Wednesday, October 01, 2008

Hanoi to Ha Giang to Bao Lam to Cao Bang

My last mission trip with ADRA took me back to Cao Bang - but from the long way around. We had a meeting back in Bao Lam district, which is 6 hours west of Cao Bang Town. If we were to travel by our normal north-south rout from Hanoi, we would need to spend four full days in the car - two just to reach Bao Lam via Cao Bang, and then another to return to Cao Bang and last to return to Hanoi. So instead we described a rather choppy circle via Ha Giang to the west. Sunday morning we drove northwesterly to Ha Giang province where we spent the night, then set out early Monday morning to reach Bao Lam district in time, we hoped, for a 9 am meeting.

This was my first visit to Ha Giang Town. Ha Giang is generally considered a poorer province than Cao Bang, but for reasons that were explained to me later, the infrastructure actually seems quite a bit better.

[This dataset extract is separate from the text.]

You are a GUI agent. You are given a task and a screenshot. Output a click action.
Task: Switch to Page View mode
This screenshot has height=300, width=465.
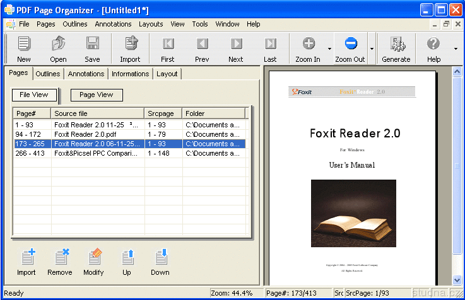pos(97,95)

The town itself is similar to Cao Bang - same same but still different. It has all the normal acoutraments of a mountain province town (government buildings, market, banks, shops and stores, traffic in and out, etc.), but everything arranged within the local landscape, which generally mirrored that of Cao Bang. If anything, it was less dramatic.

We arrived late in the evening on the full moon mid-autumn festival. Mid-autumn festival is traditionally the "children's festival" - or very similar to Halloween.

Children dress up as devils and creatures and run about banging on drums and blowing whistles and carrying star lanterns. Special meals are prepared and candy is shared. In fact, many of the plastic masks and pre-made Spiderman and fairy suits that invade our Walmarts at this time of year have infiltrated the markets for the mid-autumn festival here.

The next morning we started out early in hopes of making our morning meeting, but thanks to some poor signage we wound up on the not-so-well-beaten path. It was quite the scenic route, but it added a good long bit of time to our travels.

Neither the right road or the right vehicle for it.

We're supposed to be on that road - down there!!

So we were late to our meeting and didn't get to meet with the authorities we had hoped to.

So, you might think that we were being punished when we showed up to lunch only to discover that today, grubs are on the menu!

Meals in Bao Lam are always an adventure – this is where the real Vietnamese food comes out on display. Bao Lam boasts a large variety of fresh forest foods, and they are not at all hesitant to include their foreign visitors in the daily specials. So what started with amusement when I admired the crackling paper honey combs of the freshly harvested hives, alive with little wriggling bee larvae soon became our apparent entrée.

Soon the choicest of the thumb-sized wrigglers were sizzling in the wok with bamboo and ginger.

So yes, we ate bee larvae – and a few fully fledged bees. Can’t say it was yum – really it was more wanting for spices than anything else.

I found the whole dish very, very bland and a bit on the simultaneously gooey and grainy side. But I was assured that after eating a whole plate, there was enough protein to make sure you didn’t get hungry again for a good long time. Yeah, I’m pretty sure of that.

After lunch we were off again – to start the 6 hours in to Cao Bang with one stop to visit a highlands market. It was a smallish market, but native enough to be of interest.

Here we had a chance to talk to a few flower H’mong people:

Including a mother and her 22 year-old daughter, mother of 4, the oldest of which is 8 and in the second grade. She was exceptionally well-spoken, although if you had asked me I would’ve put her age at about 16…

The rest of the trip brought us further into ethnic Tây territory, with great valley views and Tây architecture.

And finally through the dark and into Cao Bang itself. Home…but not quite home, at last.

1 comment:

Mom & Dad said...

I'd love to see the land and the people, but I'll bring my own lunch.